Mexican President Claudia Sheinbaum, seen speaking in a November 2024 press conference, announced on Sunday plans to send humanitarian aid to Cuba. File Photo by Isaac Esquivel/EPA-EFE

Feb. 2 (UPI) — President Claudia Sheinbaum of Mexico announced over the weekend plans to send humanitarian aid to Cuba amid rising tensions between Havana and Washington.

Since President Donald Trump oversaw last month’s U.S. military seizure of Venezuela’s authoritarian leader, Nicolas Maduro, he has focused on Cuba, warning that the nation is on the precipice of failing. Last week, Trump declared a national emergency in relation to Cuba and announced a mechanism to impose sanctions against any nation that provides the island nation with oil.

In the southwestern city of Guaymas, Sonora, on Sunday, Sheinbaum said Mexico plans to send food, household goods and essential supplies to Cuba through the Secretariat of the Navy while seeking to address the shipment of oil to the Caribbean island via “diplomatic channels,” according to a readout from her office.

“We are already doing all the work necessary to send humanitarian aid that the Cuban people need — other household items and supplies,” Sheinbaum said.

“That is important.”

Commenting on whether she has addressed Trump about the issue of shipping Mexican oil to Cuba, Sheinbaum said her secretary of Foreign Affairs, Juan Ramon de la Fuente, has discussed it with his American counterpart, Secretary of State Marco Rubio.

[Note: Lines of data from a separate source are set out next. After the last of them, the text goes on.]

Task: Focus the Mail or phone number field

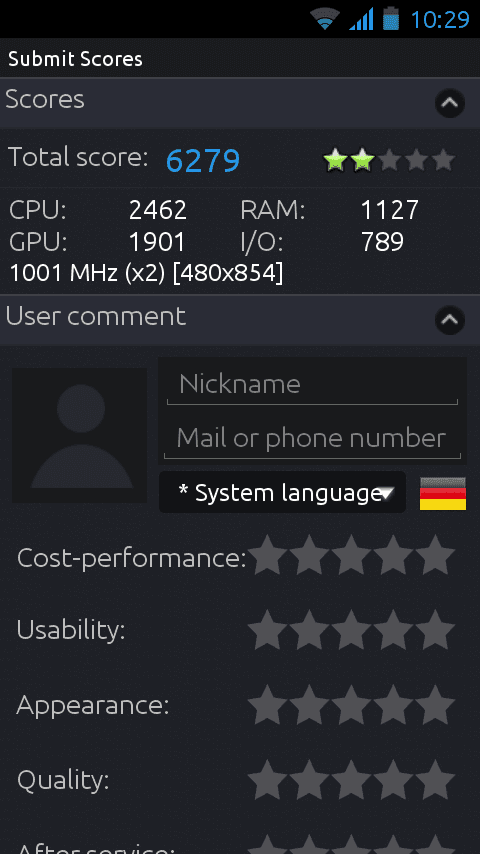Action: pyautogui.click(x=312, y=438)
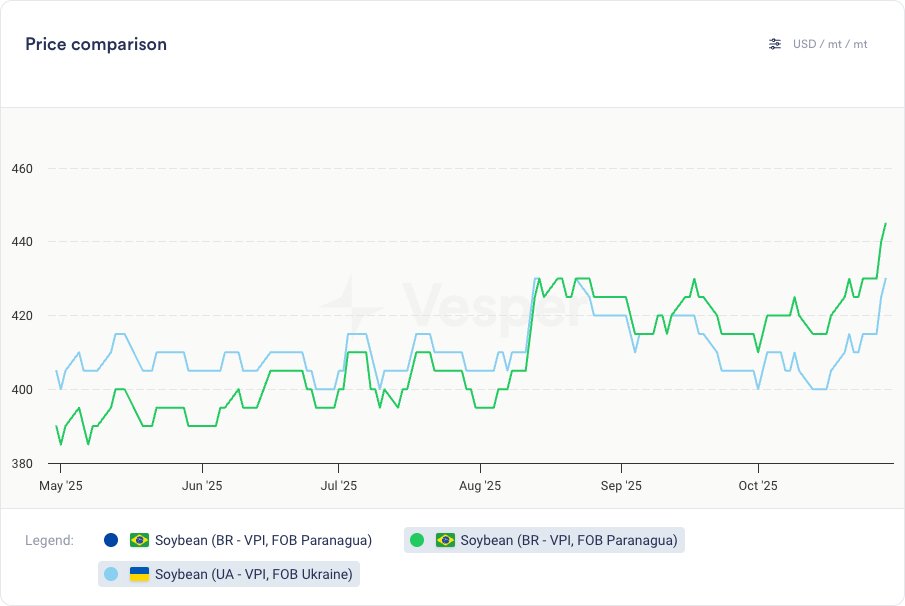Screen dimensions: 905x606
Task: Click the 460 price axis label
Action: pos(22,168)
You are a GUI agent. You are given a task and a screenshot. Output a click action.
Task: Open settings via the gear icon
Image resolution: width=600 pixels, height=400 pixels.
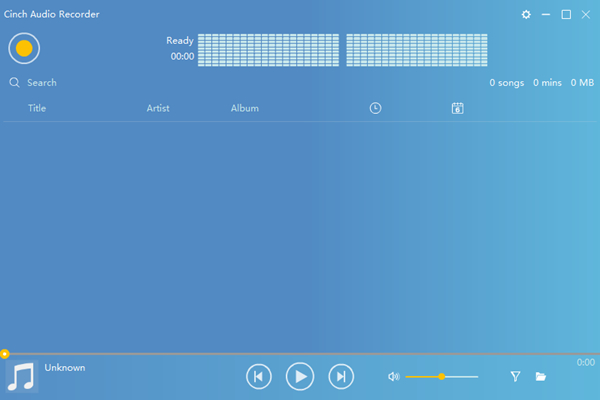527,15
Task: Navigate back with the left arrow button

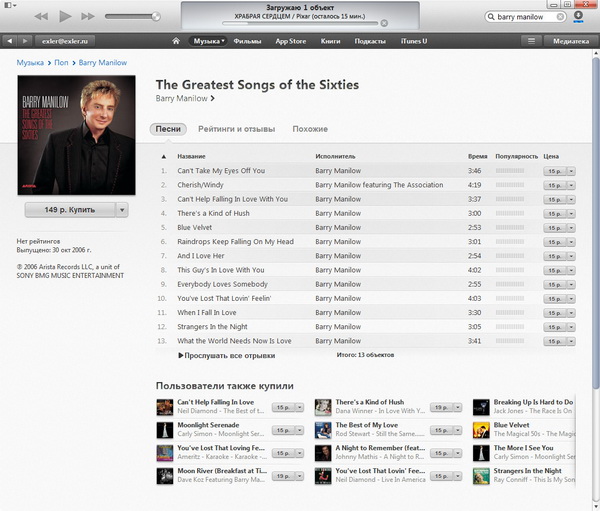Action: click(10, 41)
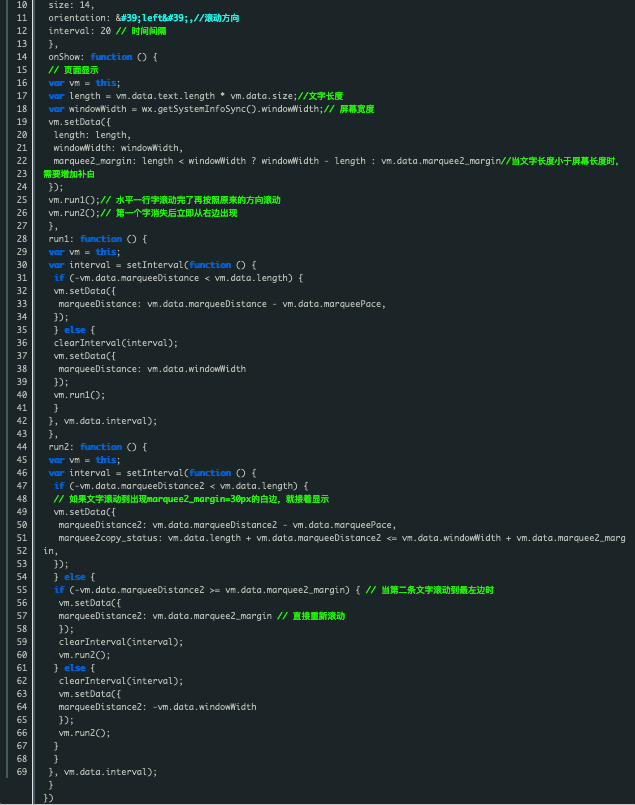Click the 'else' keyword on line 61
635x805 pixels.
pos(74,668)
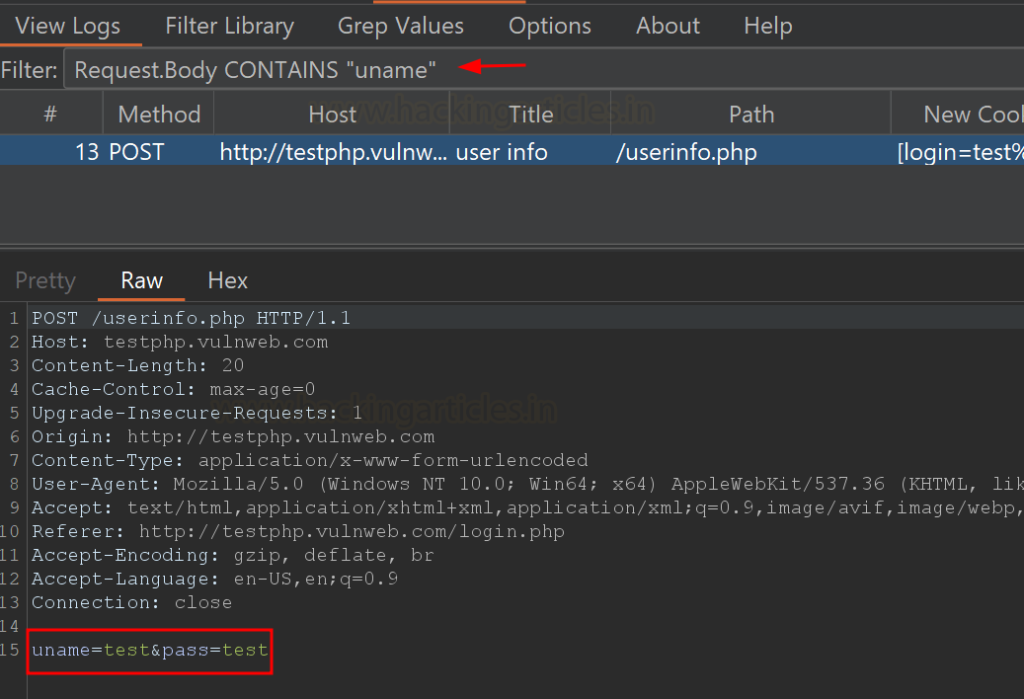Viewport: 1024px width, 699px height.
Task: Click the /userinfo.php path cell
Action: [x=685, y=153]
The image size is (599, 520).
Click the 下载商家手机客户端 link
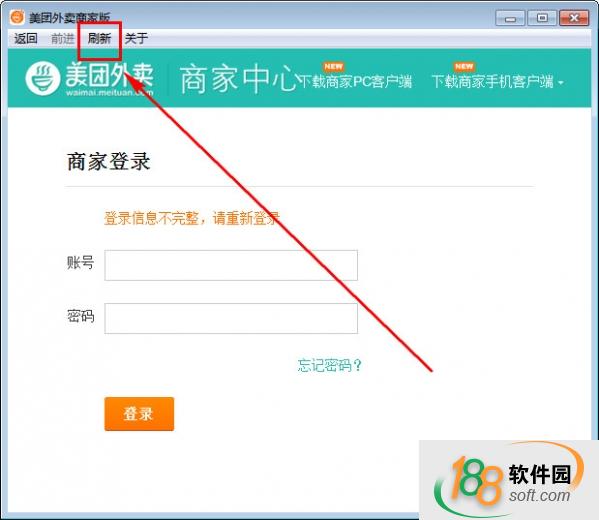(x=493, y=81)
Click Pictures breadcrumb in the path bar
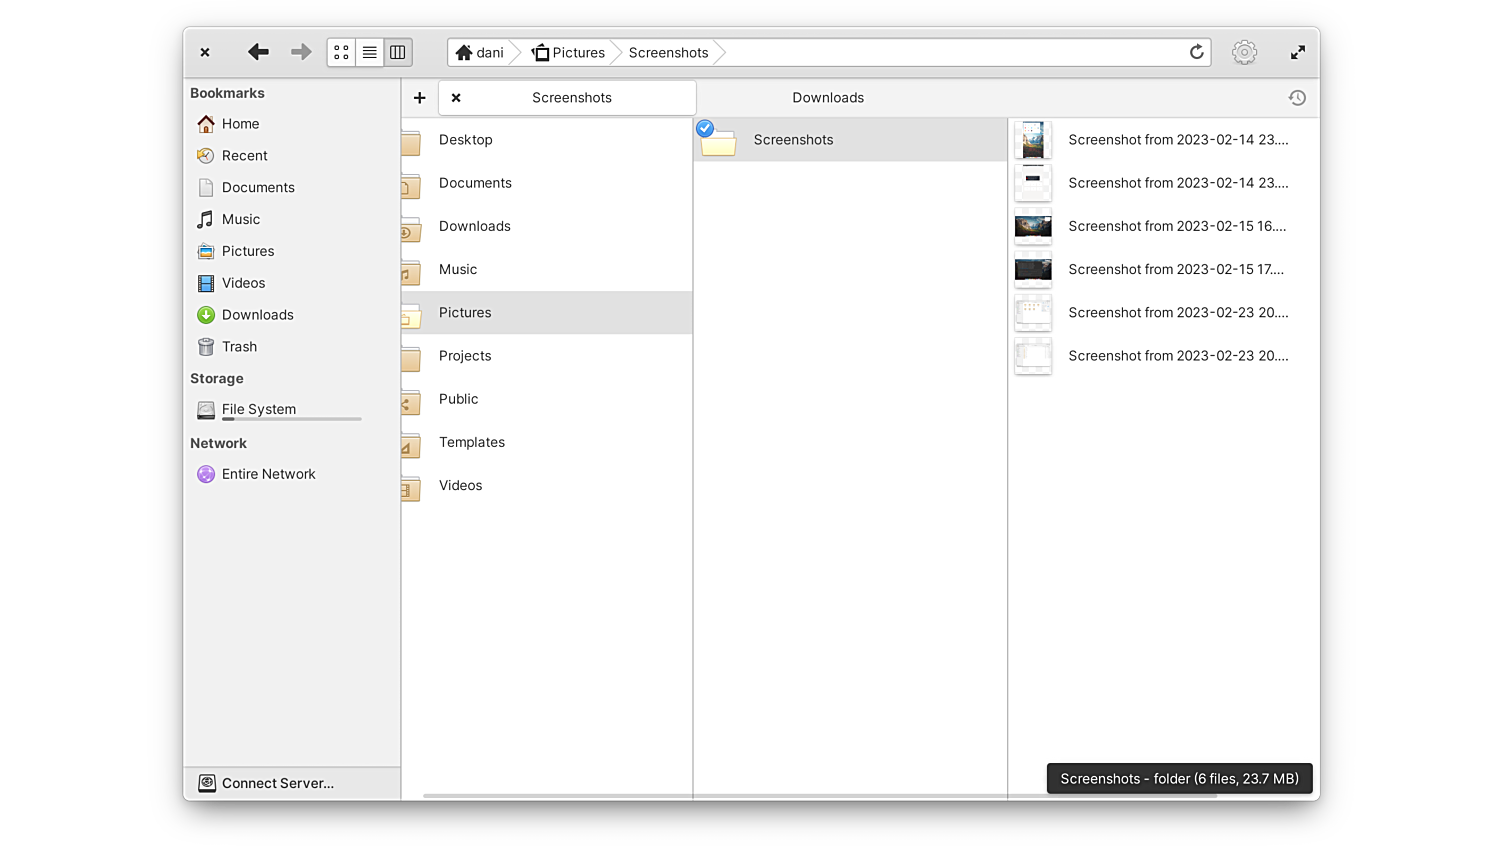1504x846 pixels. (x=568, y=53)
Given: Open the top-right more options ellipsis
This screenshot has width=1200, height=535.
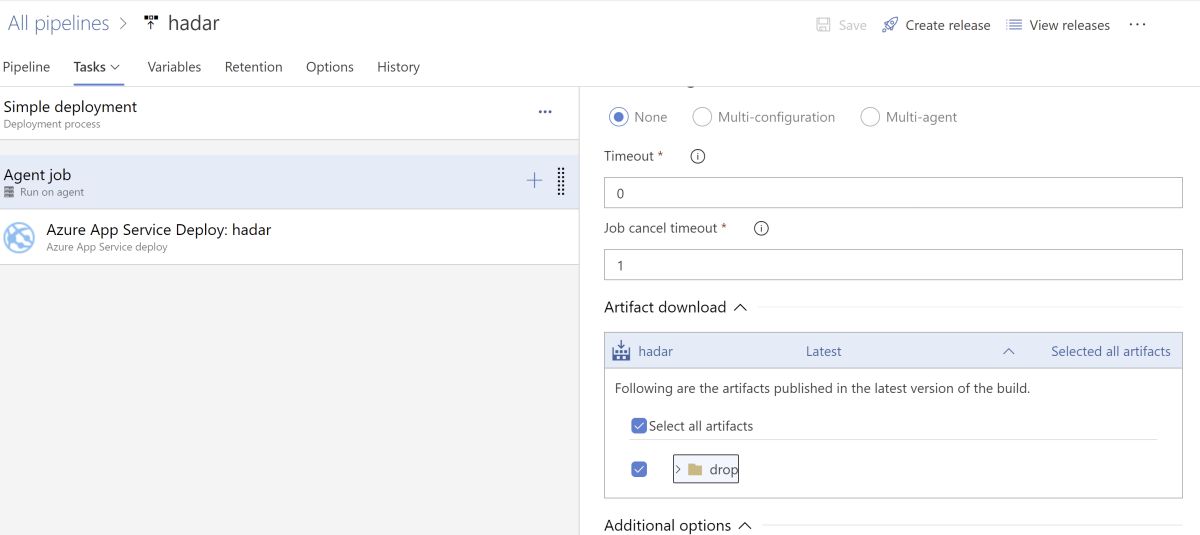Looking at the screenshot, I should [1137, 25].
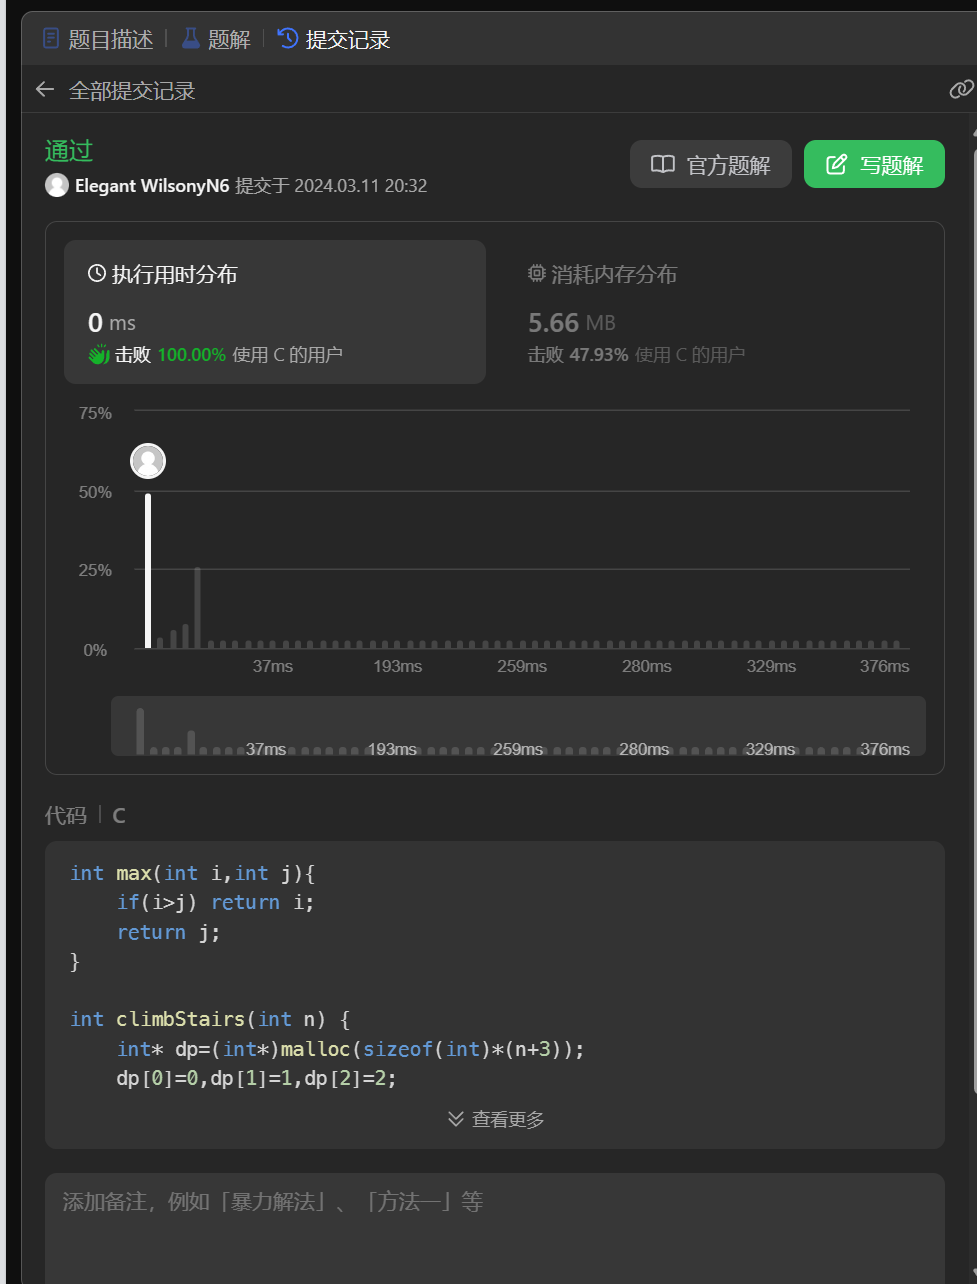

“And as I’ve said, we are exploring all diplomatic avenues to be able to send fuel to the Cuban people, because this is not a matter of governments but of support to prevent a humanitarian crisis in Cuba,” she said.

“In the meantime, we will send food and other important aid to the island.”

Mexico is an important supplier of fuel to Cuba, and even more so since the Trump administration cut off oil Venezuelan oil exports.

Last week, Sheinbaum paused oil shipments to Cuba, but said it was “a sovereign decision.”

Trump and Sheinbaum spoke on the phone for about 40 minutes Thursday and had what the American president called “a very productive conversation” about border-related issues, drug trafficking and trade.

On Thursday night, Trump declared a national emergency in relation to Cuba and the threat of tariffs, heightening uncertainty over Washington’s next steps toward the socialist island nation.

Sheinbaum was reportedly taken by surprise by this announcement, telling reporters during a Friday press conference that “We did not touch on the topic of Cuba,” directing her secretary of Foreign Affairs to get more information from the U.S. State Department.

“The imposition of tariffs on countries that provide oil to Cuba could create a far-reaching humanitarian crisis.”

The United States already enforces a decades-old embargo against Cuba that restricts most industries, while secondary sanctions penalize foreign companies that do business with Havana.